Les métropoles n’ont pas bonne presse ! Leur reconnaissance institutionnelle à peine obtenue, elles sont accusées d’épuiser les corps, les esprits et la nature ; de faire le lit d’un capitalisme globalisé ; de fragmenter la société. La charge est injuste. Surtout, elle néglige les capacités du politique à opérer les nécessaires transitions écologiques et sociétales.
Encore faut-il que les pouvoirs publics disposent de grilles de lecture pertinentes. Il y a 50 ans, la Délégation à l’aménagement du territoire et à l’action régionale (Datar) inventait les métropoles d’équilibre. Et l’Etat oubliait le fait urbain. Après la loi d’affirmation des métropoles en 2014, c’est désormais au tour des autres strates de la hiérarchie territoriale de capter l’attention. Ce jeu avec les diverses corporations d’élus n’aide pas à se défaire de la vision d’une France partagée entre villes et campagnes, catégorisation anachronique empêchant l’appréhension des flux qui agencent l’espace. La métropolisation est une mise en réseau des territoires. Elle organise proximités et distances, sans schémas figés. Au politique de faire de ces relations non des dépendances qui asservissent mais des solidarités qui ouvrent l’éventail des solutions.

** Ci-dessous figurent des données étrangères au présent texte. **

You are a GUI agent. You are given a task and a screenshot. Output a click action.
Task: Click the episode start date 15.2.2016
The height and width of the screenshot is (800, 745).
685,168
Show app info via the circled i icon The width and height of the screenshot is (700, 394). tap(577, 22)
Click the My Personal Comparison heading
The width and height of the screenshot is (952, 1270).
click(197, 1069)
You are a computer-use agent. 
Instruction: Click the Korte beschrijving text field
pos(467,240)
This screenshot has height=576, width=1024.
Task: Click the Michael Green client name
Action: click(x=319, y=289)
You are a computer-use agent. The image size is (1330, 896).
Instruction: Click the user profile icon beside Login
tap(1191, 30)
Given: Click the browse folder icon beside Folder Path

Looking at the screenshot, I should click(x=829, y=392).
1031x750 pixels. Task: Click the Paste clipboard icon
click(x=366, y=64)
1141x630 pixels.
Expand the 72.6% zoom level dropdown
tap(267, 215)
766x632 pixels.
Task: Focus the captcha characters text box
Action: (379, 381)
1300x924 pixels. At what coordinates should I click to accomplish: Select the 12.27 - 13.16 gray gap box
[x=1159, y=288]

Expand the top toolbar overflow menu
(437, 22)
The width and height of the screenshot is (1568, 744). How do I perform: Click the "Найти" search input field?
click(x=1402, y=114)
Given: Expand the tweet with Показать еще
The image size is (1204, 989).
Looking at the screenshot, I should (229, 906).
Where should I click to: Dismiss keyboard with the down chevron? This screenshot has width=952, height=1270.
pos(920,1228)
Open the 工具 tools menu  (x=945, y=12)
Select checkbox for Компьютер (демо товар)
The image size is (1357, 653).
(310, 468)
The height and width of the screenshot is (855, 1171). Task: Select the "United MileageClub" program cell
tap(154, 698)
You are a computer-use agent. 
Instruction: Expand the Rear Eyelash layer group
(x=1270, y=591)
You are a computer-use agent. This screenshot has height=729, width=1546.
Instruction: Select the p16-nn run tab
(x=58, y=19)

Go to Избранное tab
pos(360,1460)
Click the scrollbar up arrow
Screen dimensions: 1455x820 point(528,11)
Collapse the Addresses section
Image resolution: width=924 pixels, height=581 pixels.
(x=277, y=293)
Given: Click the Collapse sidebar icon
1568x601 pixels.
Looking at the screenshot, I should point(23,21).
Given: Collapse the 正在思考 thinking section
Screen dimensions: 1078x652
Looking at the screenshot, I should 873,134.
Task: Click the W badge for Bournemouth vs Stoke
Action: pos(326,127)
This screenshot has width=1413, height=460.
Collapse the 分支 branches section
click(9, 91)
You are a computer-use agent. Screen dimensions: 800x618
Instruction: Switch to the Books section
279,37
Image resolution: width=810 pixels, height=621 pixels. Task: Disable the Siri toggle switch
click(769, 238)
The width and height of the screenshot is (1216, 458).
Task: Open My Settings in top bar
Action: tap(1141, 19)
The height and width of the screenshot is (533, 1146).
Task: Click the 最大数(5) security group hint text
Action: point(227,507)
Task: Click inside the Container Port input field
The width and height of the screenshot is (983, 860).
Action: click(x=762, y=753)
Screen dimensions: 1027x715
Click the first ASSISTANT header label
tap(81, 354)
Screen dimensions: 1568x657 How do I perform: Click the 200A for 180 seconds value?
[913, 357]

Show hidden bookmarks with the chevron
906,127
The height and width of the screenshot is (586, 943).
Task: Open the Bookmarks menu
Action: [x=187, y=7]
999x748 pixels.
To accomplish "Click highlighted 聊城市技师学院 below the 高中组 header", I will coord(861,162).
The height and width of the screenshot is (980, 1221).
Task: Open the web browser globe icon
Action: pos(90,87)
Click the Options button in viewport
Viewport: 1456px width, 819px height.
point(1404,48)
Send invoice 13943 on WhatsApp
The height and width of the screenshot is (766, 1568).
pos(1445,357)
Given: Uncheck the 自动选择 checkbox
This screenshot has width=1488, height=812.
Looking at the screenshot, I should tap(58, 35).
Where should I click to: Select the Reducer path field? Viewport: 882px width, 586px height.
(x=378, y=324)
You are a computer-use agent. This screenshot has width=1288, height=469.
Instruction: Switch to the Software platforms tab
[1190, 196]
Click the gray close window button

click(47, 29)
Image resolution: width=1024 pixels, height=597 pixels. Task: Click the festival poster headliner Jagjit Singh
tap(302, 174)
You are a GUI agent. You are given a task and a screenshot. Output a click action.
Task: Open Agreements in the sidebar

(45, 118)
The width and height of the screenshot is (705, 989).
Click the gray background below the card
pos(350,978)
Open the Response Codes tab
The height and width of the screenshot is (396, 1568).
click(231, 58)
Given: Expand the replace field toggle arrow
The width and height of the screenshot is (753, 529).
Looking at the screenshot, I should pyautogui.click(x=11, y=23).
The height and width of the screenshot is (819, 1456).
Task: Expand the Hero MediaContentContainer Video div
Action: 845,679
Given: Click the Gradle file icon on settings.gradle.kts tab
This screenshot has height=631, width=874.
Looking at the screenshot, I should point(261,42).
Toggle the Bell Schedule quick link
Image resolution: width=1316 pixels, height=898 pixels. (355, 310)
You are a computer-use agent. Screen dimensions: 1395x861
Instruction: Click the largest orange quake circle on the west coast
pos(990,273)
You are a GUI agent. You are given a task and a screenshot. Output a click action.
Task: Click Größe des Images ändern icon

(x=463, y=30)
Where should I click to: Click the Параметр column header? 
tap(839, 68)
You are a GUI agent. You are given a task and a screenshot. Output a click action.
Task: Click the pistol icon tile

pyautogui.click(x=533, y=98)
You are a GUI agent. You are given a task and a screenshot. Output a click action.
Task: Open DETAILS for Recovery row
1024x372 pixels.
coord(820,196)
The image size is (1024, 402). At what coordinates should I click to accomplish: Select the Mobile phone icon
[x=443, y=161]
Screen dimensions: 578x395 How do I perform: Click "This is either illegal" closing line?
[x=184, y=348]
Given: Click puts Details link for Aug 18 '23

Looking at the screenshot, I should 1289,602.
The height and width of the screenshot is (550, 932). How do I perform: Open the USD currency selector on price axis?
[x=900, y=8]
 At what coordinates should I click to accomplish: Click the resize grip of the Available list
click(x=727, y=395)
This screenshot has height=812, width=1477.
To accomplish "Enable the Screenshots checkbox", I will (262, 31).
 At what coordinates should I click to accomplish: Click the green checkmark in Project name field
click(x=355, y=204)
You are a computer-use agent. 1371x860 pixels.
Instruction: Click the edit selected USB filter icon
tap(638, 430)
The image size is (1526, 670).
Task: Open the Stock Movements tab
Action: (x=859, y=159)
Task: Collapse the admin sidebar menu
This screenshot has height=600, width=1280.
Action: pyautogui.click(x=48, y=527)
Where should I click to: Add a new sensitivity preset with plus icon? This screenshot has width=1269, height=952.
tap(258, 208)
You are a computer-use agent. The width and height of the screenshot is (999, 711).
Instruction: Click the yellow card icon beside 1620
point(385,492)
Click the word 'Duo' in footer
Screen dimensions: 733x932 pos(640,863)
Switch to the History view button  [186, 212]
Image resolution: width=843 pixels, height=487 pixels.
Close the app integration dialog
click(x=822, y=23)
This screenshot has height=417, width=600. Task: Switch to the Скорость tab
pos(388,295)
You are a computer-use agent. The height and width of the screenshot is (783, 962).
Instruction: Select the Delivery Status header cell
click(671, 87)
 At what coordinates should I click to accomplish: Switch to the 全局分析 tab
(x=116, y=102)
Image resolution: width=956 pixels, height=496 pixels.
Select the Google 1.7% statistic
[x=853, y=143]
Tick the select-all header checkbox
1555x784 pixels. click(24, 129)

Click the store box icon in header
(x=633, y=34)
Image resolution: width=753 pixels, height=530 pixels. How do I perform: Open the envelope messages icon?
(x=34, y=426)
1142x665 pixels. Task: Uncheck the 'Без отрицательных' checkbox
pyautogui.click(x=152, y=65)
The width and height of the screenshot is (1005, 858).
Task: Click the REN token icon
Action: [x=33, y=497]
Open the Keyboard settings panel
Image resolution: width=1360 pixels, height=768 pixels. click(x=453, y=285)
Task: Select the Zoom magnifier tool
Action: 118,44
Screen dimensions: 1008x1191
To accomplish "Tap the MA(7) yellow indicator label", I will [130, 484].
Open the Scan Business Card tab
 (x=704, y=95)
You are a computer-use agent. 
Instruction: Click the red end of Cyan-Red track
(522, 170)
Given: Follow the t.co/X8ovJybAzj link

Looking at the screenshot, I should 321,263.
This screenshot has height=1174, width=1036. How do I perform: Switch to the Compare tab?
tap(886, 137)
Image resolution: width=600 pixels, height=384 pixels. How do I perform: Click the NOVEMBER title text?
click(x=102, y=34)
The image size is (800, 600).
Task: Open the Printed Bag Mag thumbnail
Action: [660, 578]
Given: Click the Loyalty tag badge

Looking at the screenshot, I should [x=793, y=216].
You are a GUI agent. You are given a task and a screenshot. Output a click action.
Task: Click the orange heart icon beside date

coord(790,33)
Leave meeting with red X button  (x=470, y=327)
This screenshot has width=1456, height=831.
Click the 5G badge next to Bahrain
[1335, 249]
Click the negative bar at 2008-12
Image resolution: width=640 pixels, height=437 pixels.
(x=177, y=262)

Le «chacun sa part» est inefficace
C’est en combinant leurs ressources que les territoires sont forts. Mais les collectivités territoriales, à l’introversion routinière, peinent à passer aux actes. Marcher sur les plates-bandes du collègue d’à côté ne leur semble pas raisonnable. En courant après une impossible clarification de la répartition des compétences, l’Etat conforte d’ailleurs les prés carrés.
L’avenir ne peut être au chacun chez soi. Ainsi, les questions de déplacement, d’habitat, de foncier, d’environnement, se posent à l’échelle des grandes régions urbaines, pas dans le périmètre restreint des institutions métropolitaines. Sans dialogues avec les collectivités voisines, les ambitions de transition vaudront celles du colibri qui tente d’éteindre l’incendie. Le «chacun sa part» est inefficace. L’enjeu est tout aussi fort pour les sujets d’économie, de santé, d’enseignement supérieur, qui invitent à des coopérations aux échelles régionales.
A quand un récit métropolitain en France ?
Mais l’activité coopérative des métropoles paraît trop anecdotique dans ses traductions concrètes. C’est pourtant l’essentiel de leurs marges de manœuvre qui s’y joue. Dès lors, comment dépasser des cadres juridiques et des cultures professionnelles inadaptés pour faire de la coopération une ardente obligation, à même de rendre les métropoles pleinement actrices des transitions ?
L’expertise territoriale peut beaucoup. Elle sait documenter, cartographier ces interdépendances invisibles qui font la matière des coopérations. Animer des dispositifs non institutionnels, des scènes de négociation ad hoc. La matière grise devient ainsi le liant des coopérations. Quant à l’Etat, il mettra en sourdine le mythe républicain de l’égalité des territoires pour porter une nouvelle promesse : la complémentarité entre territoires assumant leurs spécificités, combinant génie des lieux et fraternité des liens.